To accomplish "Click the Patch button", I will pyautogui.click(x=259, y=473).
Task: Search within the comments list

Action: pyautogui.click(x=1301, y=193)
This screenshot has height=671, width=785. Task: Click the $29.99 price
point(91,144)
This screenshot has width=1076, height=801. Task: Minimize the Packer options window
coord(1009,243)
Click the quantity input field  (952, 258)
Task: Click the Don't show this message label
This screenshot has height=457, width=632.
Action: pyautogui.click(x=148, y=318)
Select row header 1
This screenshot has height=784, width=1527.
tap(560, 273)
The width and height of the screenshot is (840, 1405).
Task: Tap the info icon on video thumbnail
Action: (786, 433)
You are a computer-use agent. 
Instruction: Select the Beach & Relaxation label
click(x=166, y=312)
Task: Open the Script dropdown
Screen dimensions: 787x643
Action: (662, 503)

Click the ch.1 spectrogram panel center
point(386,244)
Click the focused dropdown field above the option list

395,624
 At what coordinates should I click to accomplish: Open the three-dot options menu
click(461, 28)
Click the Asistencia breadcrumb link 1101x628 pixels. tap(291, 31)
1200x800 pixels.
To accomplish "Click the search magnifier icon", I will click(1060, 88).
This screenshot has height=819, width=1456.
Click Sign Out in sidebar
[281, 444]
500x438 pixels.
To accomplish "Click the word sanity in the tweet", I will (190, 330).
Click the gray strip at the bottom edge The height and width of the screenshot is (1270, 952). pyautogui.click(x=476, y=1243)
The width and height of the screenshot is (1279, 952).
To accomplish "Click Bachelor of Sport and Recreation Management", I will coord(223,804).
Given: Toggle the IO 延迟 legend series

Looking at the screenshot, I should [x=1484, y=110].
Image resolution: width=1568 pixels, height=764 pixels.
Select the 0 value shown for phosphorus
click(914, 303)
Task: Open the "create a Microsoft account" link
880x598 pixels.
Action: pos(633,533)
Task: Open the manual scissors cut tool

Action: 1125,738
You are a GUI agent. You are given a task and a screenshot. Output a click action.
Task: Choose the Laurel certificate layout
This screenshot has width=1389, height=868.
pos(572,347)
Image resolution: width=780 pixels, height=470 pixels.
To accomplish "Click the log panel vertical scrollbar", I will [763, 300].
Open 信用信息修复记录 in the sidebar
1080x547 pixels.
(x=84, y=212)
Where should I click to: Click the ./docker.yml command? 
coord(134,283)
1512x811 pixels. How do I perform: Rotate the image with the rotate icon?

-=-=-

• TASK STATEMENT
Please rewrite the material above as a Markdown table with the columns "Row" and "Line," giving each non-blank line its own numbered row and leaving out the blank lines.

• ANSWER IN FULL
| Row | Line |
|---|---|
| 1 | To accomplish "Click the Patch button", I will pyautogui.click(x=259, y=473). |
| 2 | Task: Search within the comments list |
| 3 | Action: pyautogui.click(x=1301, y=193) |
| 4 | This screenshot has height=671, width=785. Task: Click the $29.99 price |
| 5 | point(91,144) |
| 6 | This screenshot has width=1076, height=801. Task: Minimize the Packer options window |
| 7 | coord(1009,243) |
| 8 | Click the quantity input field  (952, 258) |
| 9 | Task: Click the Don't show this message label |
| 10 | This screenshot has height=457, width=632. |
| 11 | Action: pyautogui.click(x=148, y=318) |
| 12 | Select row header 1 |
| 13 | This screenshot has height=784, width=1527. |
| 14 | tap(560, 273) |
| 15 | The width and height of the screenshot is (840, 1405). |
| 16 | Task: Tap the info icon on video thumbnail |
| 17 | Action: (786, 433) |
| 18 | You are a computer-use agent.  |
| 19 | Instruction: Select the Beach & Relaxation label |
| 20 | click(x=166, y=312) |
| 21 | Task: Open the Script dropdown |
| 22 | Screen dimensions: 787x643 |
| 23 | Action: (662, 503) |
| 24 | Click the ch.1 spectrogram panel center |
| 25 | point(386,244) |
| 26 | Click the focused dropdown field above the option list |
| 27 | 395,624 |
| 28 |  At what coordinates should I click to accomplish: Open the three-dot options menu |
| 29 | click(461, 28) |
| 30 | Click the Asistencia breadcrumb link 1101x628 pixels. tap(291, 31) |
| 31 | 1200x800 pixels. |
| 32 | To accomplish "Click the search magnifier icon", I will click(1060, 88). |
| 33 | This screenshot has height=819, width=1456. |
| 34 | Click Sign Out in sidebar |
| 35 | [281, 444] |
| 36 | 500x438 pixels. |
| 37 | To accomplish "Click the word sanity in the tweet", I will (190, 330). |
| 38 | Click the gray strip at the bottom edge The height and width of the screenshot is (1270, 952). pyautogui.click(x=476, y=1243) |
| 39 | The width and height of the screenshot is (1279, 952). |
| 40 | To accomplish "Click Bachelor of Sport and Recreation Management", I will coord(223,804). |
| 41 | Given: Toggle the IO 延迟 legend series |
| 42 | Looking at the screenshot, I should [x=1484, y=110]. |
| 43 | Image resolution: width=1568 pixels, height=764 pixels. |
| 44 | Select the 0 value shown for phosphorus |
| 45 | click(914, 303) |
| 46 | Task: Open the "create a Microsoft account" link |
| 47 | 880x598 pixels. |
| 48 | Action: pos(633,533) |
| 49 | Task: Open the manual scissors cut tool |
| 50 | Action: 1125,738 |
| 51 | You are a GUI agent. You are given a task and a screenshot. Output a click action. |
| 52 | Task: Choose the Laurel certificate layout |
| 53 | This screenshot has width=1389, height=868. |
| 54 | pos(572,347) |
| 55 | Image resolution: width=780 pixels, height=470 pixels. |
| 56 | To accomplish "Click the log panel vertical scrollbar", I will [763, 300]. |
| 57 | Open 信用信息修复记录 in the sidebar |
| 58 | 1080x547 pixels. |
| 59 | (x=84, y=212) |
| 60 | Where should I click to: Click the ./docker.yml command?  |
| 61 | coord(134,283) |
| 62 | 1512x811 pixels. How do I perform: Rotate the image with the rotate icon? |